Palm Oil Was Supposed to Help Save the Planet - inostia
https://www.nytimes.com/2018/11/20/magazine/palm-oil-borneo-climate-catastrophe.html
======
niftich
While the 'unintended consequences' story is powerful, the article undermines
its credibility by suggesting at first that palm oil's use in US biodiesel is
a significant contributor to this clusterfuck, but only halfway through does
it admit that US biodiesel is chiefly made with corn and soy, ostensibly
leaving less of these oils for the US food industry -- forcing imports of
other oils.

But the truth is even more complex: for the last two decades, US society has
gone through a nutritional awakening about the risk of trans fats, and
widespread phase-out of trans fats has occurred due to consumer demand and
regulatory pressure. Trans fats are a hard-to-avoid byproduct of partial
hydrogenation of unsaturated oils: a process you want in food manufacturing to
convert a liquid oil to a solid shortening. Corn oil and soybean oil largely
consist of unsaturated fats, so partial hydrogenation will turn a fair bit of
product into trans fats. But palm oil and coconut oil are naturally high in
saturated fats, which gives them desirable properties by natural means and
without trans bonds.

This is the primary reason for US food manufacturing's increased palm oil
imports into the US: if widespread partial hydrogenation were still on the
table, plentiful cottonseed oil could have been used instead. Crisco and
Wesson were both early pioneers of hydrogenated cottonseed oil, but even
today's Crisco -- the archetypal hydrogenated shortening -- has been
reformulated with palm oil and soybean oil.

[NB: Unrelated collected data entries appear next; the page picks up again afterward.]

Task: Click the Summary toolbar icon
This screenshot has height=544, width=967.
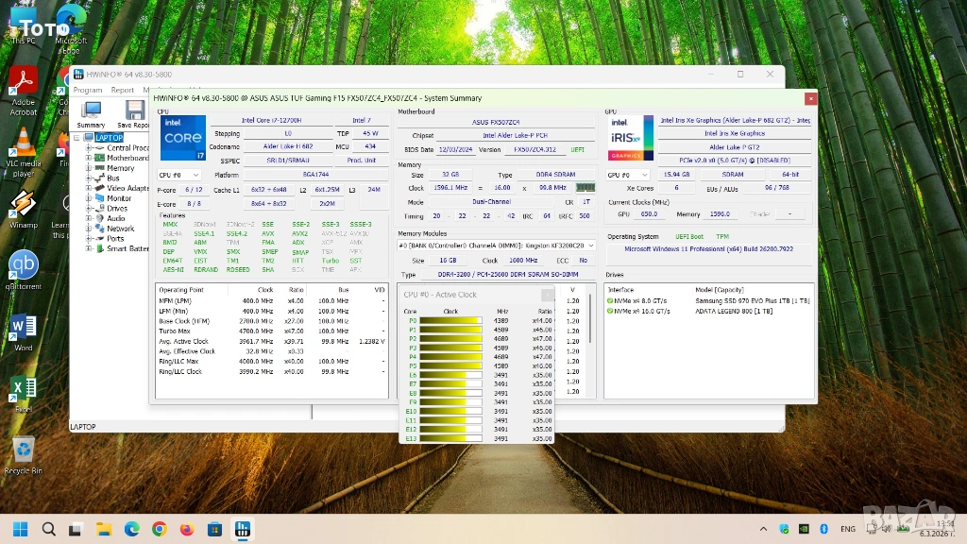Action: pos(92,111)
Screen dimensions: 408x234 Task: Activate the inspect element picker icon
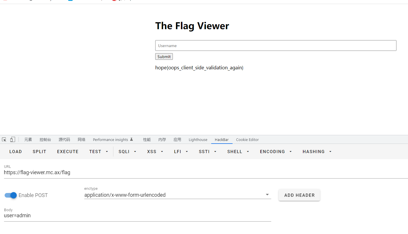click(4, 140)
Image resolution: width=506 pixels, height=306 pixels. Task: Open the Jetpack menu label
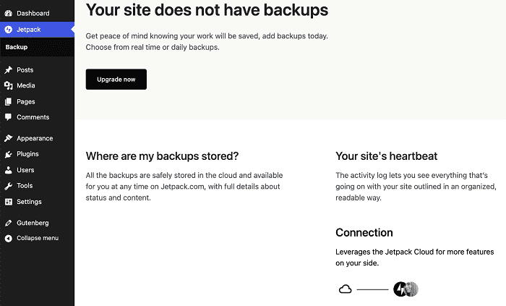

Then there's the matter of occasional palm oil boycotts in the US and Europe,
protesting about food companies' use of palm oil from plantations that haven't
been certified sustainable. Other than the inherent fuzziness and conflict of
interest about a trade group deciding what it means for clearcut-type
agriculture to be 'sustainable', these protests unfortunately cause the
average price of all palm oil to drop, leaving others whose priorities are
different to buy them up on the cheap. For example, palm oil is widely used as
a cooking oil in the Indian Subcontinent, because it's cheap, is produced
nearby (as opposed to in the Americas or Europe), and those countries have
populations whose demand for simple cooking oils well outstrips their domestic
supply.

There are many factors to this story: the ones investigated in the article,
and others that I hope to have shown were missing. This shows that reality is
sometimes maddeningly complex, different actors are frequently at odds, and
one group's good intentions rarely survive the realities and the intricacies
the global economy and local situations on the ground where the rubber meets
the road.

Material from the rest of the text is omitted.